What is needed:
List every line of the records that contains the string "perform", matching case exactly.

Data records:
>>>
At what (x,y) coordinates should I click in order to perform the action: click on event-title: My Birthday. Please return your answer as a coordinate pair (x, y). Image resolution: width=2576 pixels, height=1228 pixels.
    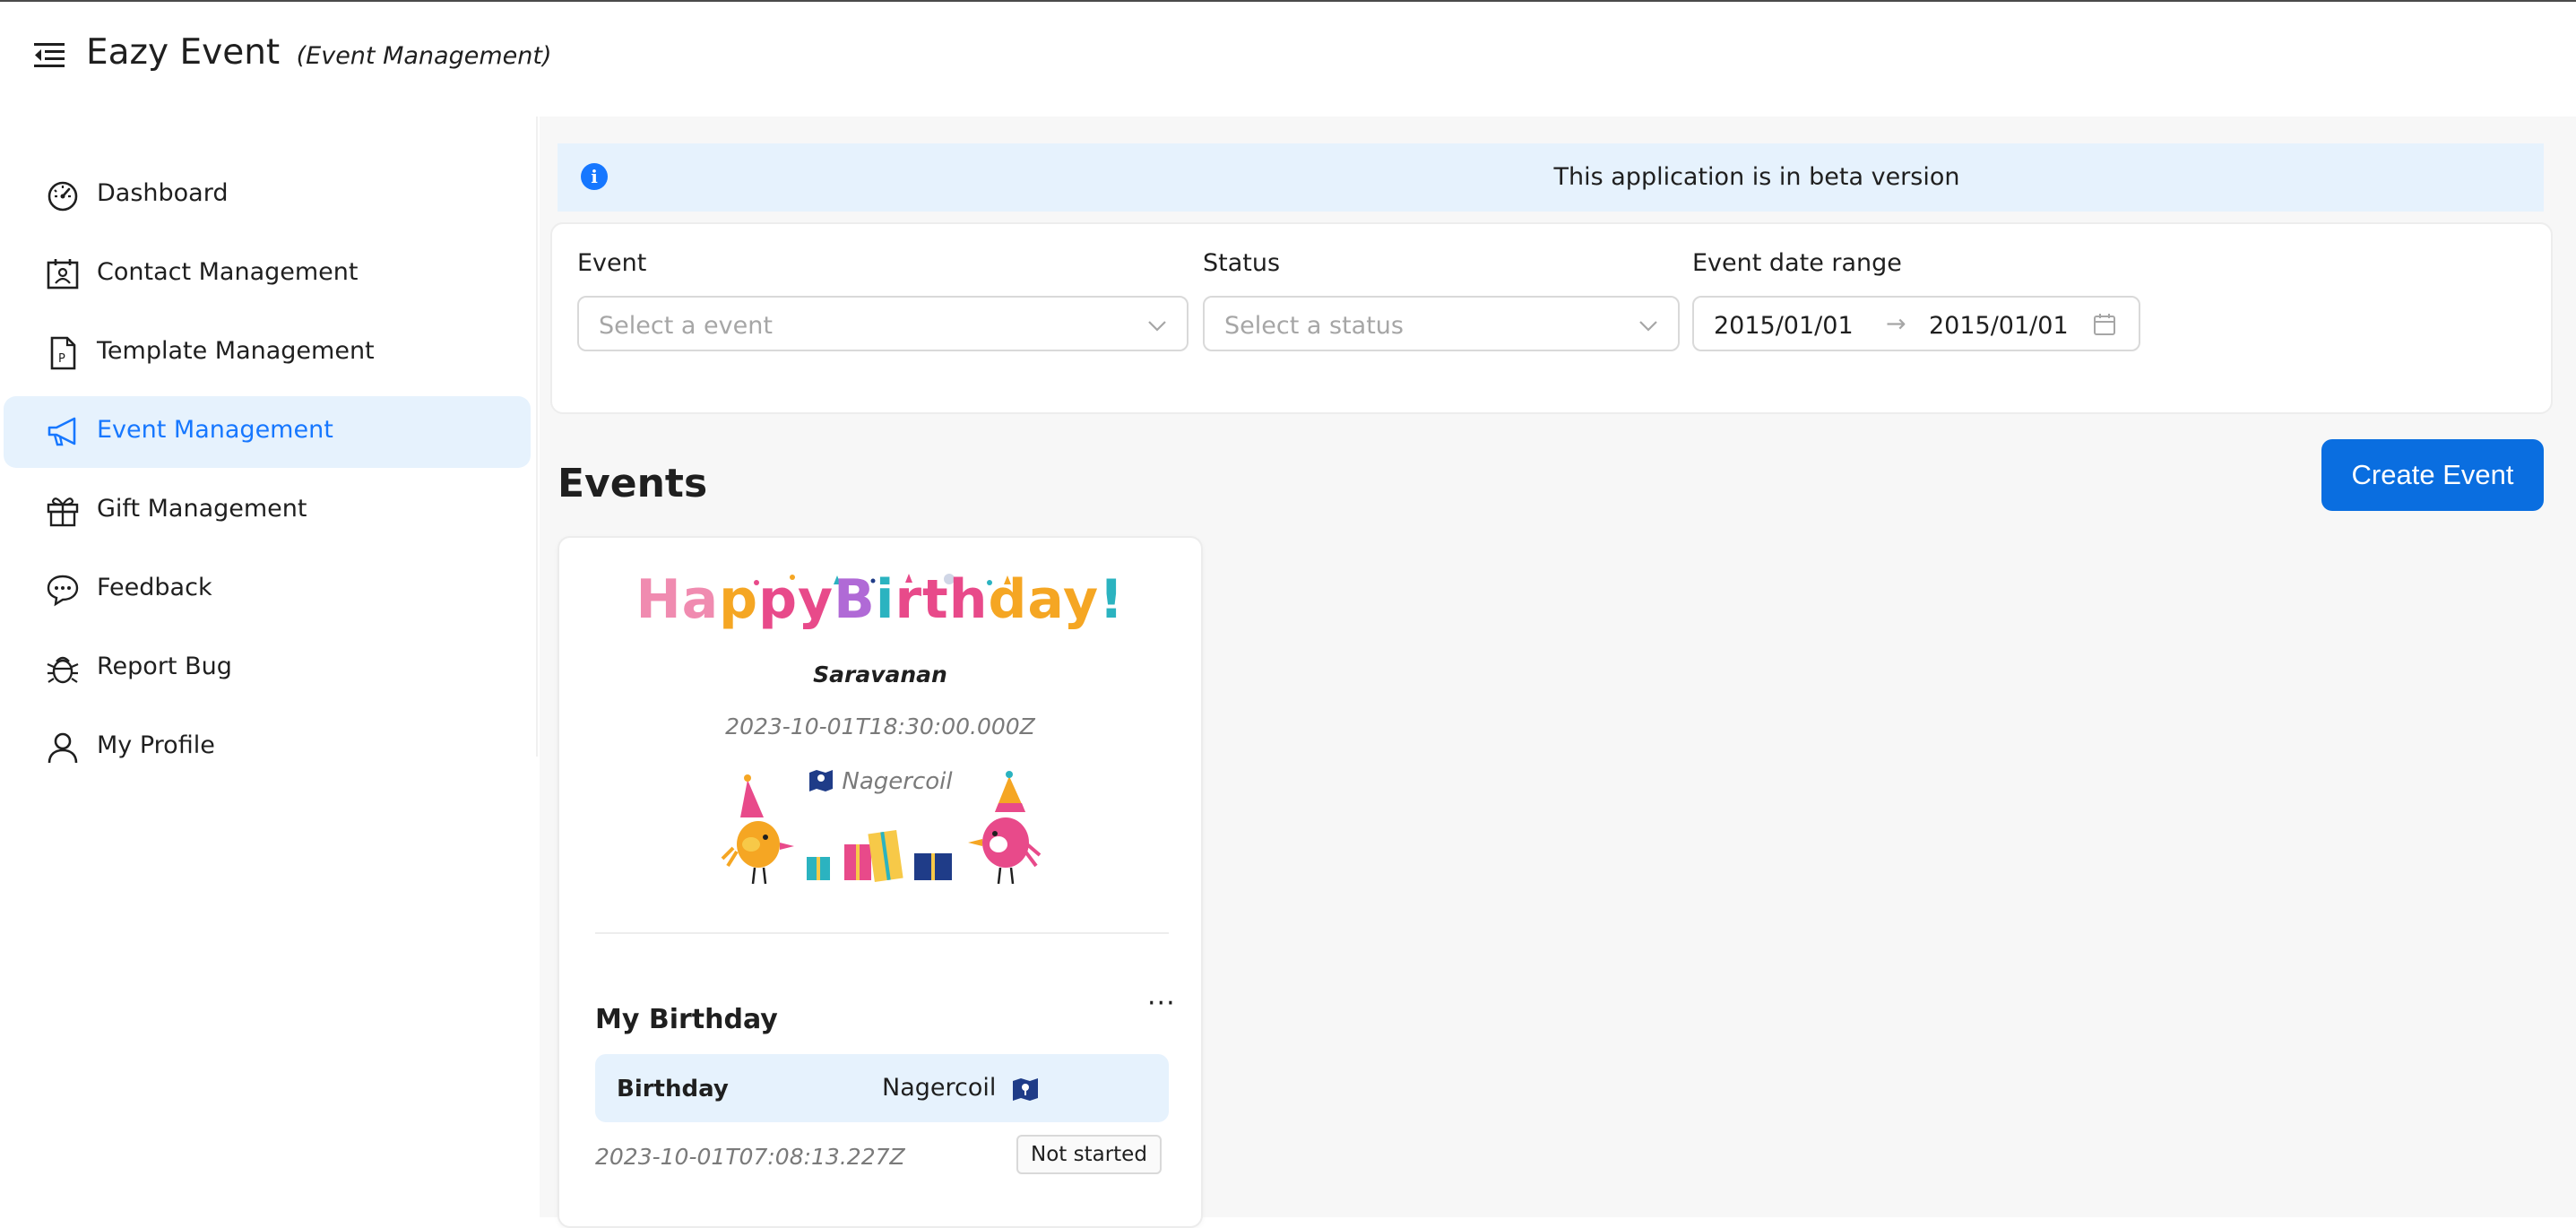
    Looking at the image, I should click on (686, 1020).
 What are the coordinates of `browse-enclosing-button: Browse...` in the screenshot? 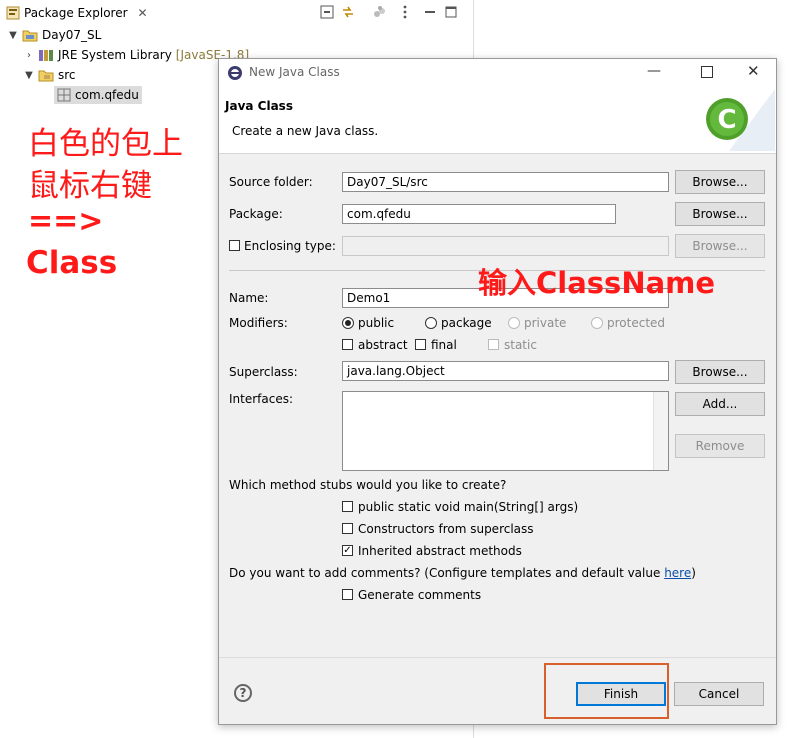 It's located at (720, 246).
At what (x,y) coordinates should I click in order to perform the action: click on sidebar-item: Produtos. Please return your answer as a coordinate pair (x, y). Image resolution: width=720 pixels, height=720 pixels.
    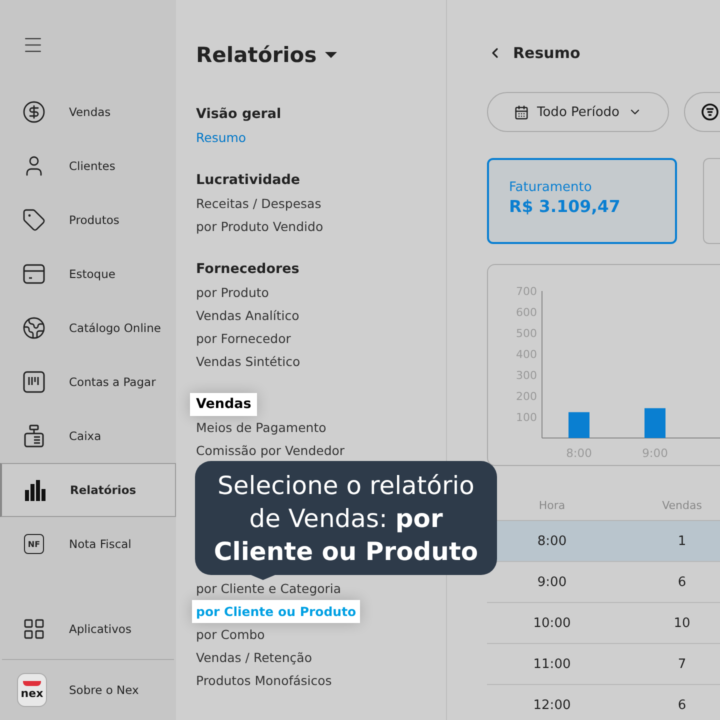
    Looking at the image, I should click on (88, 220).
<<<
>>>
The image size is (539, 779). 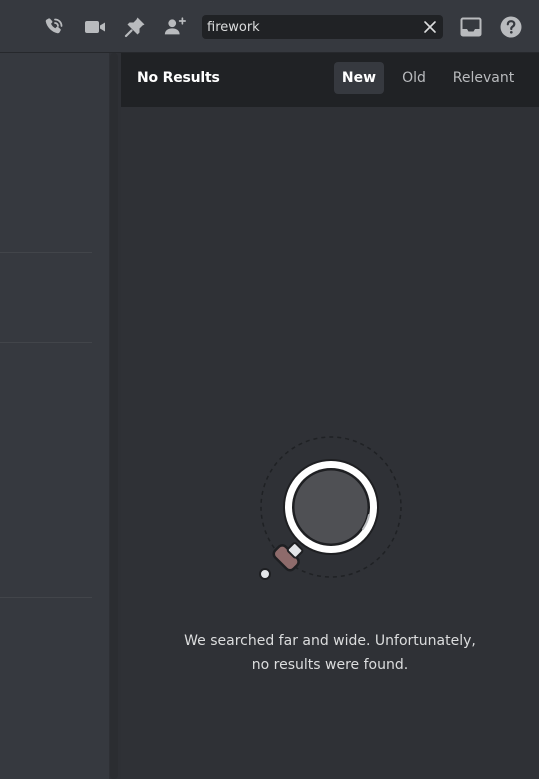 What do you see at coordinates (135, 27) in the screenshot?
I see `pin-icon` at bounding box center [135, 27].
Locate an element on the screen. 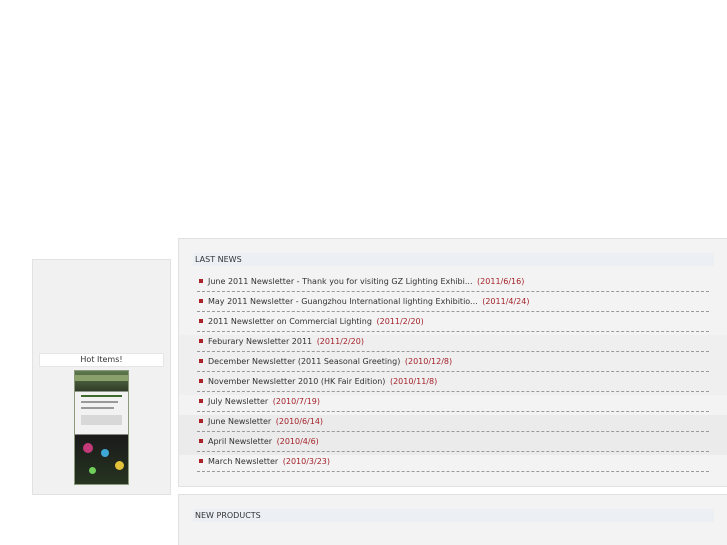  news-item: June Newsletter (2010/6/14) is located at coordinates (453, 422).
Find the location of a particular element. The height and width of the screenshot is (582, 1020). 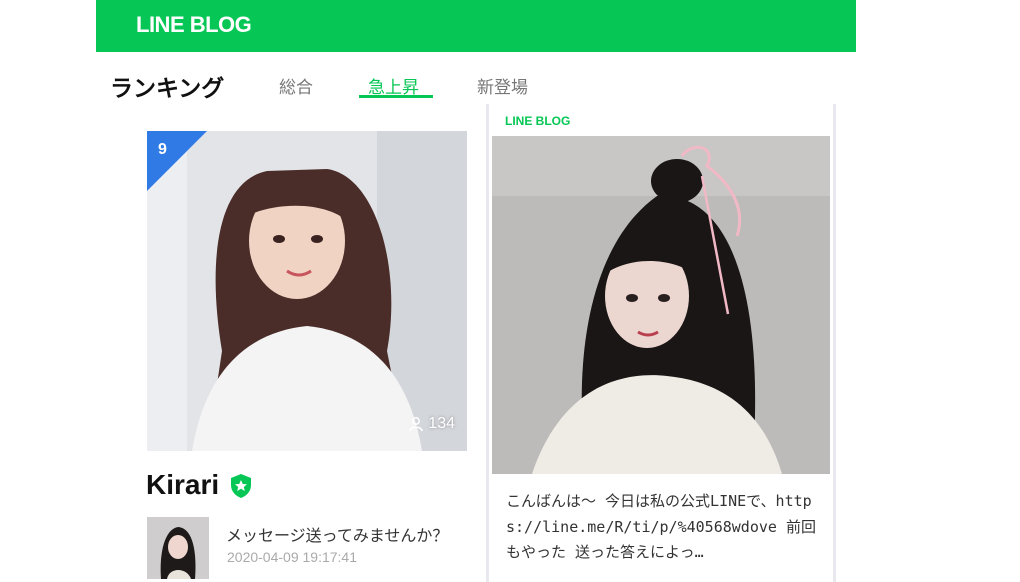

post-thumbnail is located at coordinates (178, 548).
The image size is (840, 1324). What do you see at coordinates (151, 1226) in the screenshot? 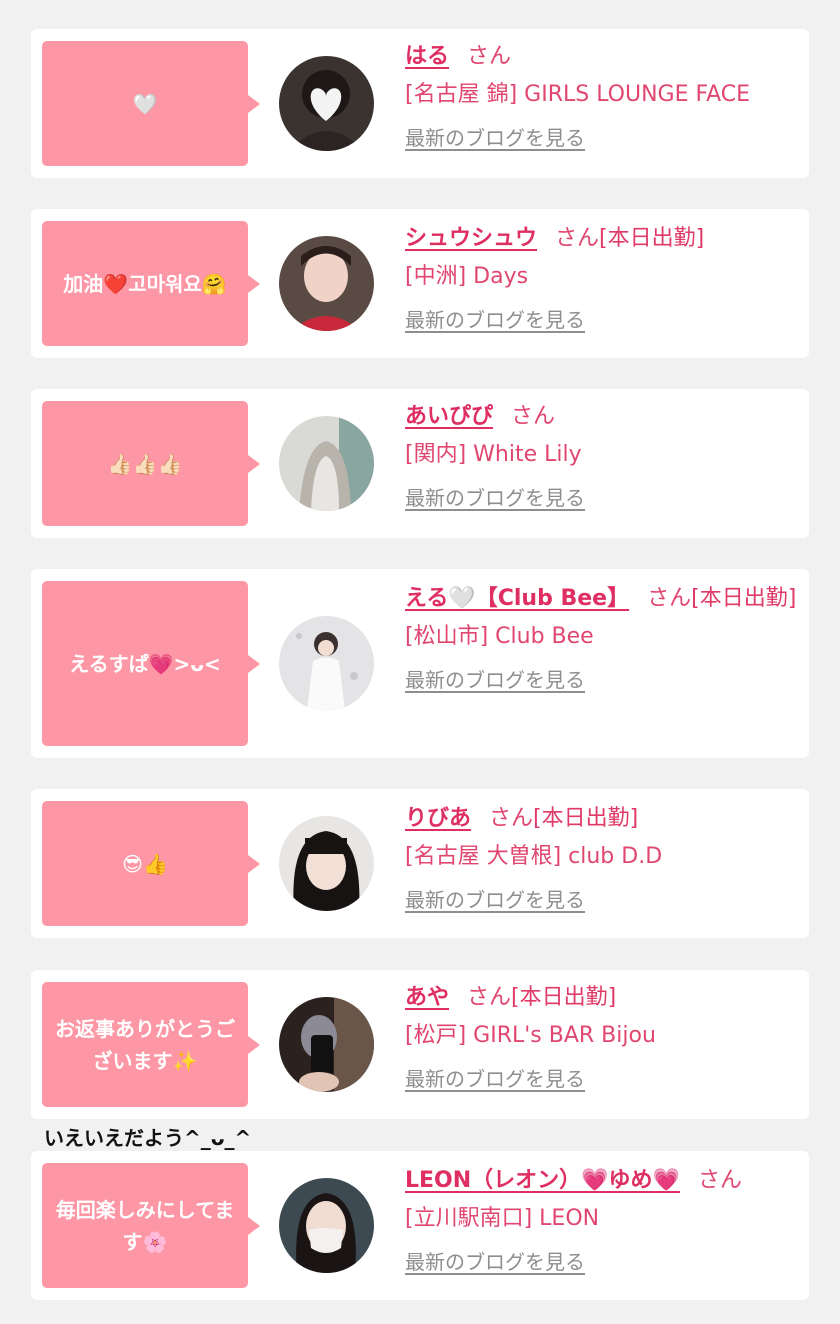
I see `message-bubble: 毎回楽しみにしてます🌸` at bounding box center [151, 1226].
<<<
>>>
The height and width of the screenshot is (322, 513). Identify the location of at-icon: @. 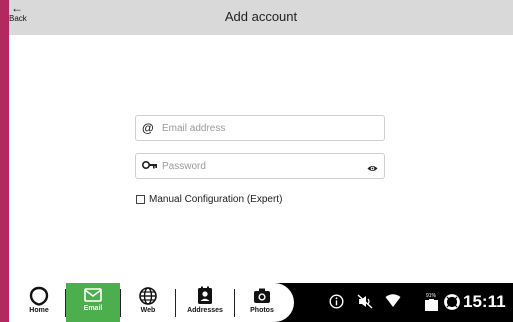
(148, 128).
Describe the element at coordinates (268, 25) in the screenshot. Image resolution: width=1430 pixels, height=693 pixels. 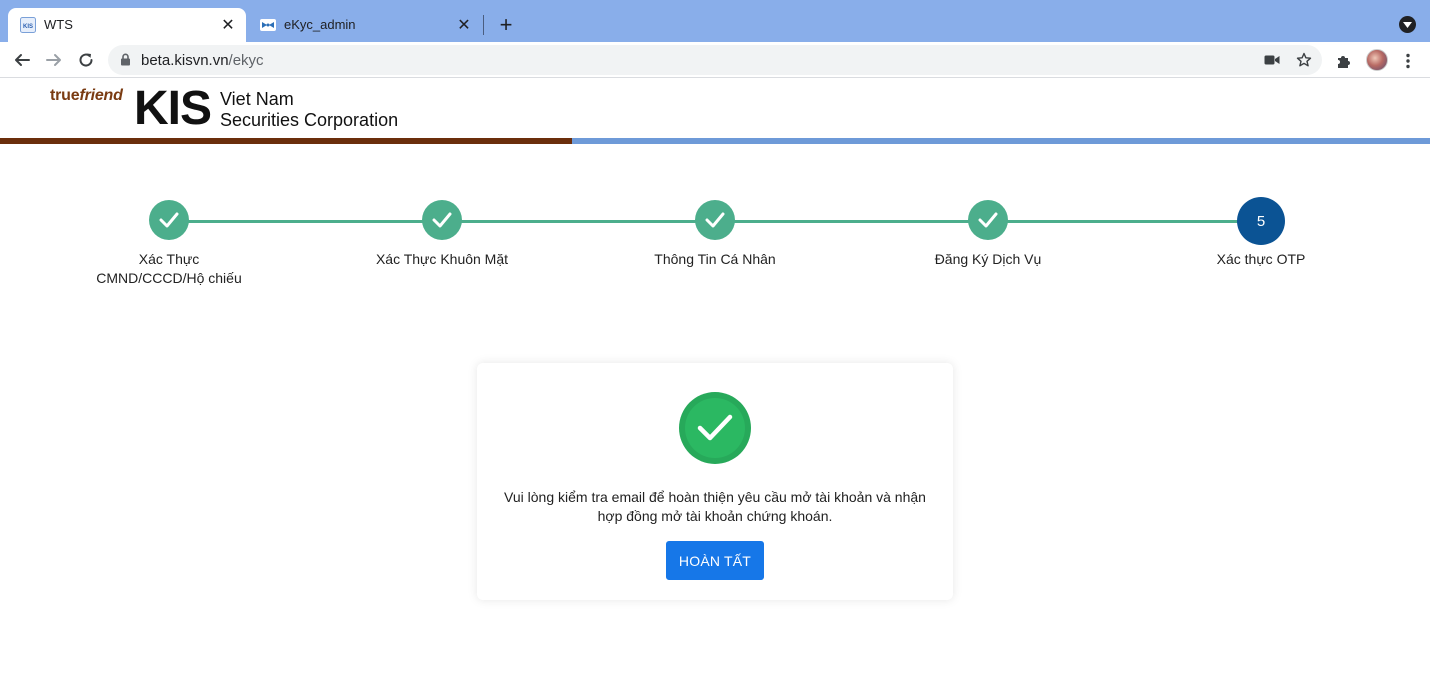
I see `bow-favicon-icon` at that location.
<<<
Answer to the exercise:
At what (x,y) coordinates should I click in order to perform the action: click on event-title: My Birthday. Please return your answer as a coordinate pair (x, y). Image resolution: width=2576 pixels, height=1228 pixels.
At what (x,y) coordinates should I click in order to perform the action: click on sidebar-item: Produtos. Please return your answer as a coordinate pair (x, y). Image resolution: width=720 pixels, height=720 pixels.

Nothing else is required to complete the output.